*** Opening of RECORDED INFORMATION ***

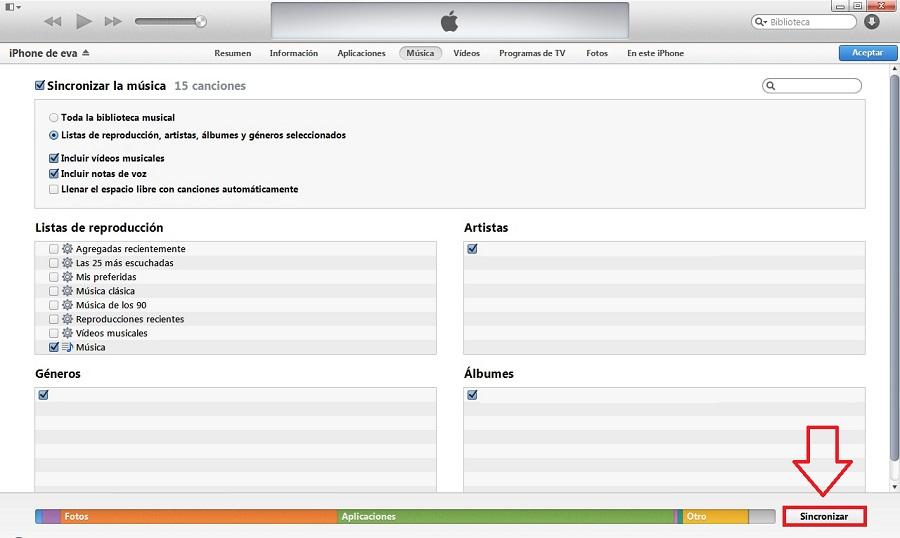Click the music filter search field
Image resolution: width=900 pixels, height=538 pixels.
[817, 86]
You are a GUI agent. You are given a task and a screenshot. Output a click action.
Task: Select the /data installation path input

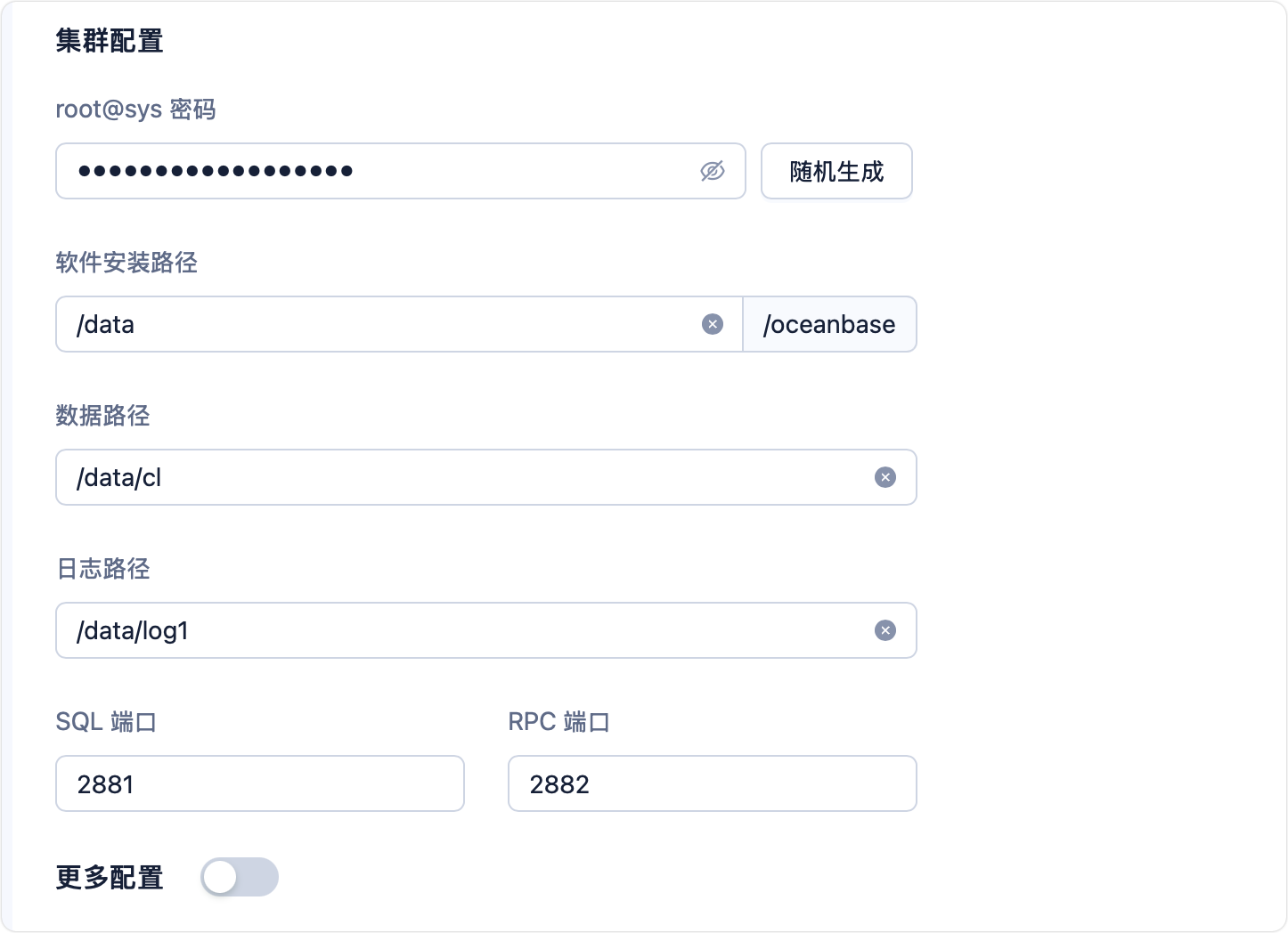tap(356, 324)
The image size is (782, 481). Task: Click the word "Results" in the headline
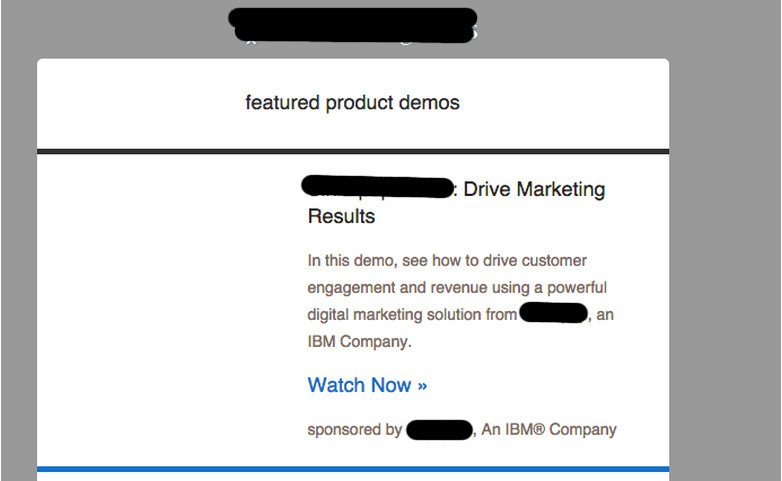(341, 217)
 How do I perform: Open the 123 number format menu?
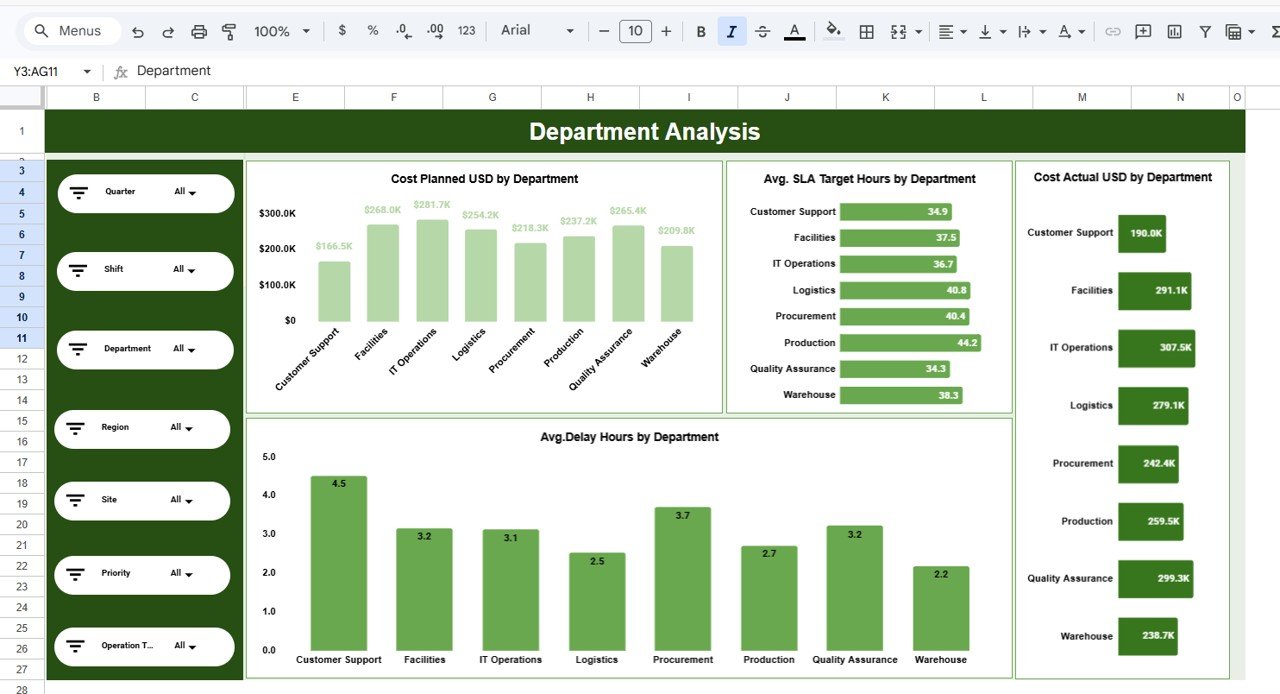coord(466,31)
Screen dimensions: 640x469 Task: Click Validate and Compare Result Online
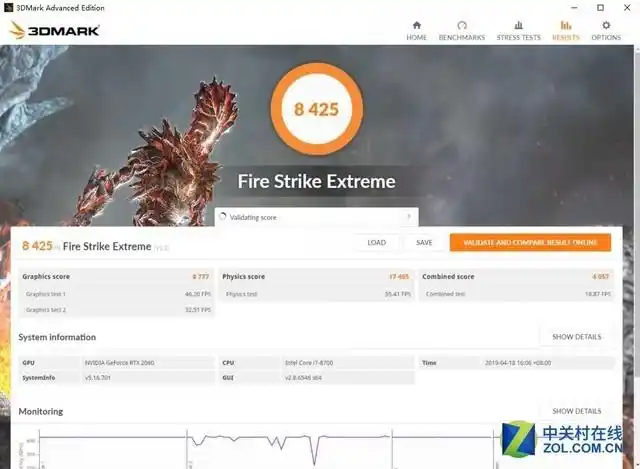530,243
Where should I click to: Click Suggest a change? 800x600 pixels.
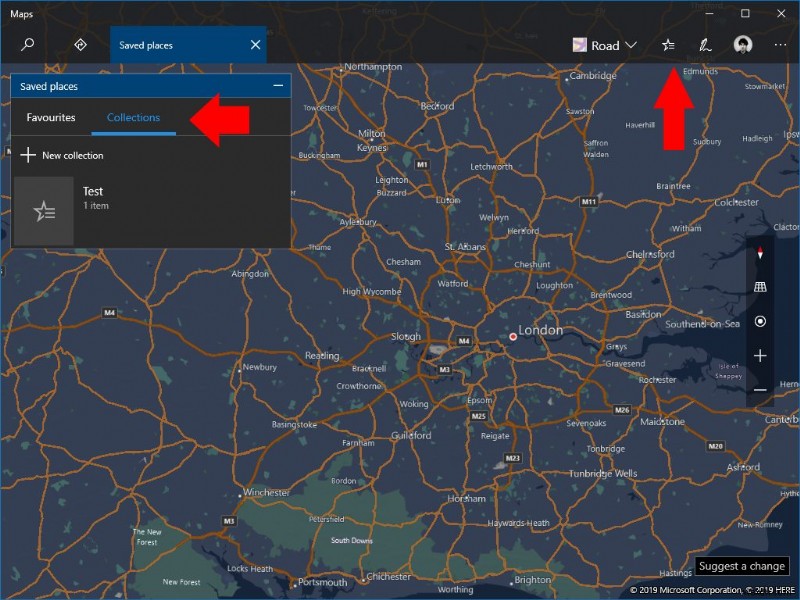point(741,566)
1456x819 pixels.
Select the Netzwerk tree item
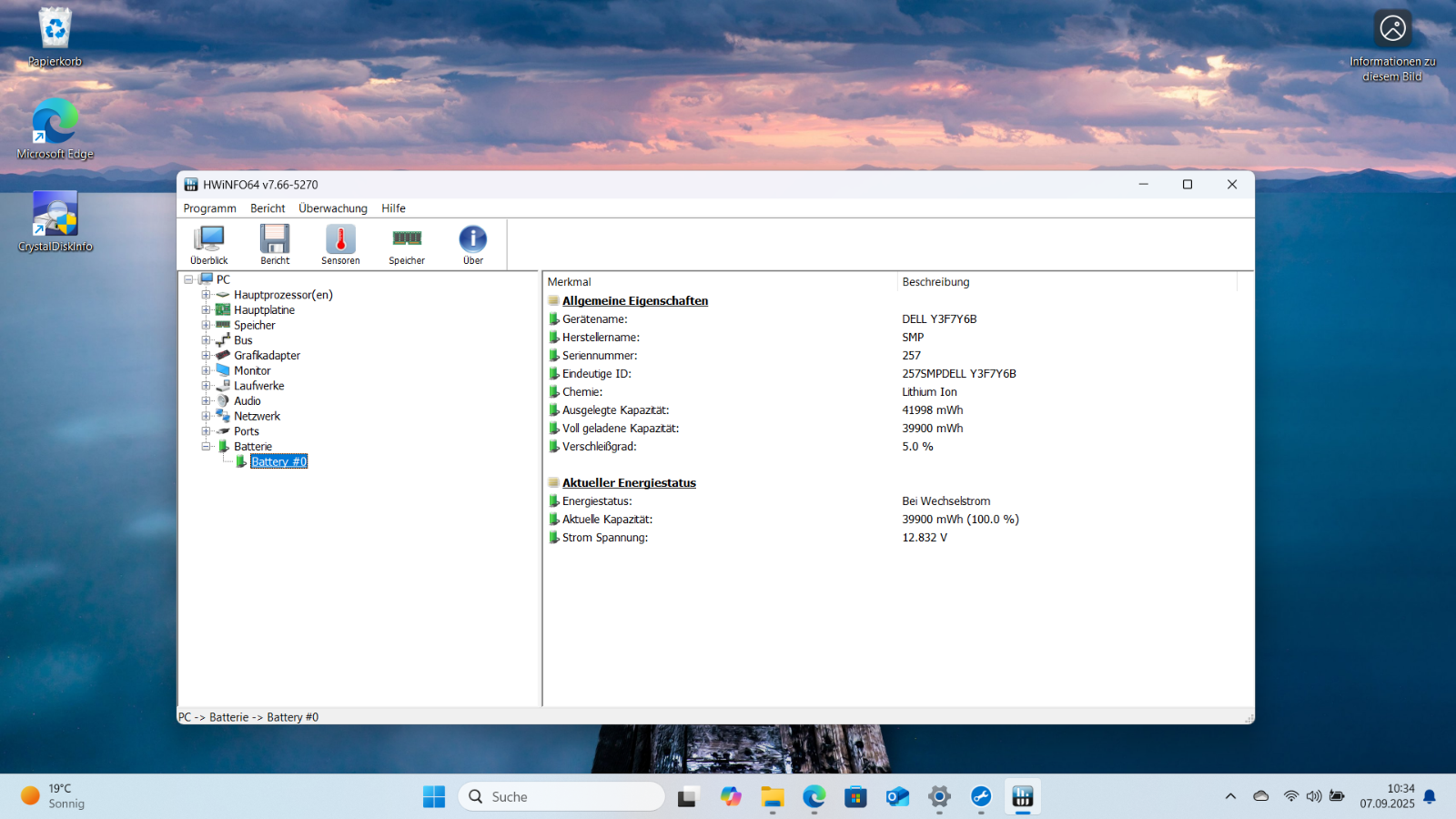point(257,417)
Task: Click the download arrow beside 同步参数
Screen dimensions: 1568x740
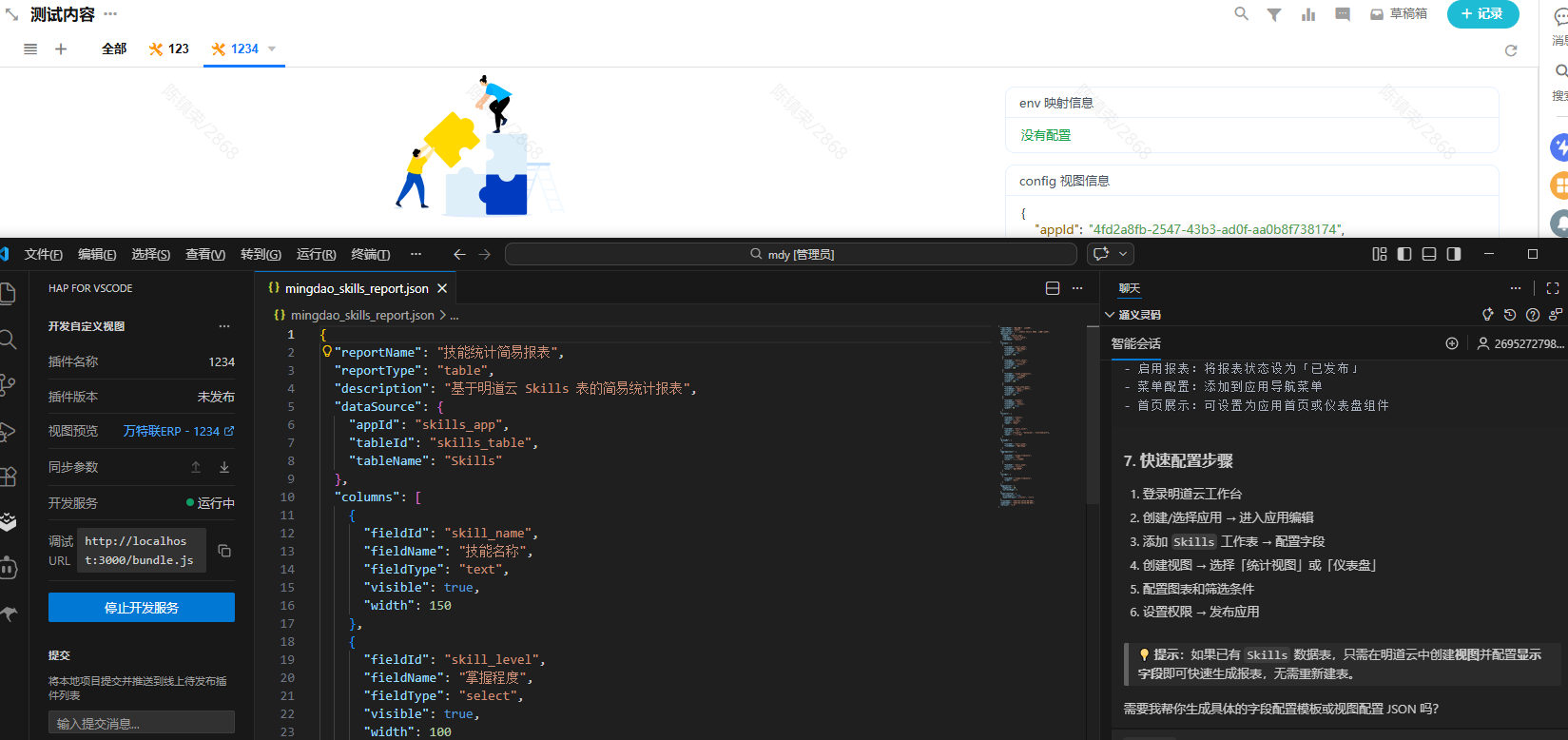Action: click(x=224, y=467)
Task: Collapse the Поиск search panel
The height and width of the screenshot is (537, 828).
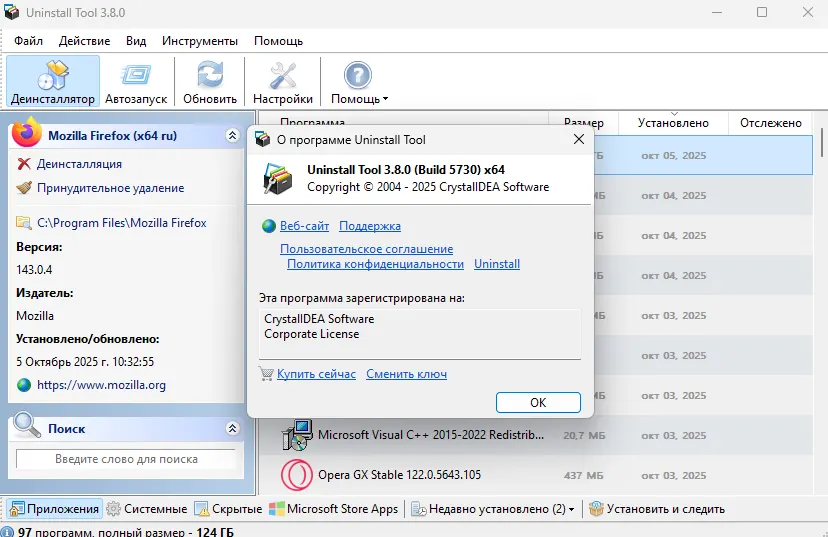Action: [x=233, y=428]
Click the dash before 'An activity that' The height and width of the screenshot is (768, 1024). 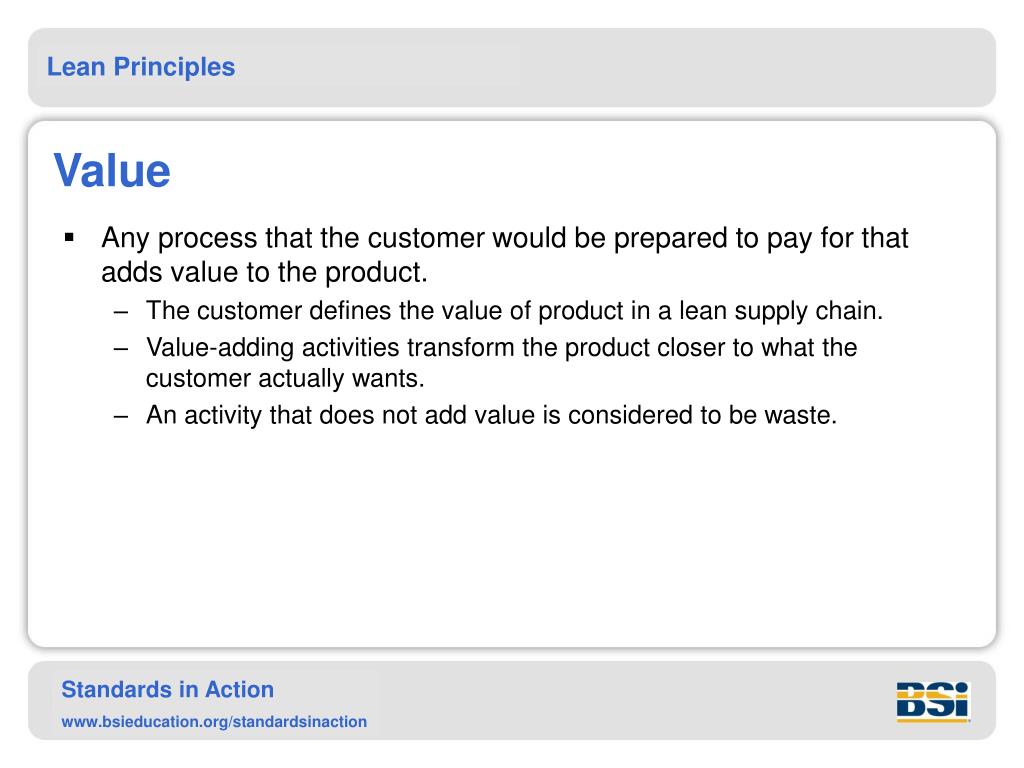[121, 417]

*** Close of RECORDED INFORMATION ***

PROBLEM REQUIREMENTS. A verbatim reproduction is expected: starting at the line above that has "Screen dimensions: 640x469", ending at the line that has "Task: Collapse the Поиск search panel", both included, and with no pictures and no other lines.

YOUR SOLUTION.
Screen dimensions: 640x469 Task: Click Validate and Compare Result Online
530,243
Where should I click to: Click Suggest a change? 800x600 pixels.
point(741,566)
1456x819 pixels.
Select the Netzwerk tree item
point(257,417)
Task: Click the download arrow beside 同步参数
Screen dimensions: 1568x740
Action: click(x=224, y=467)
Task: Collapse the Поиск search panel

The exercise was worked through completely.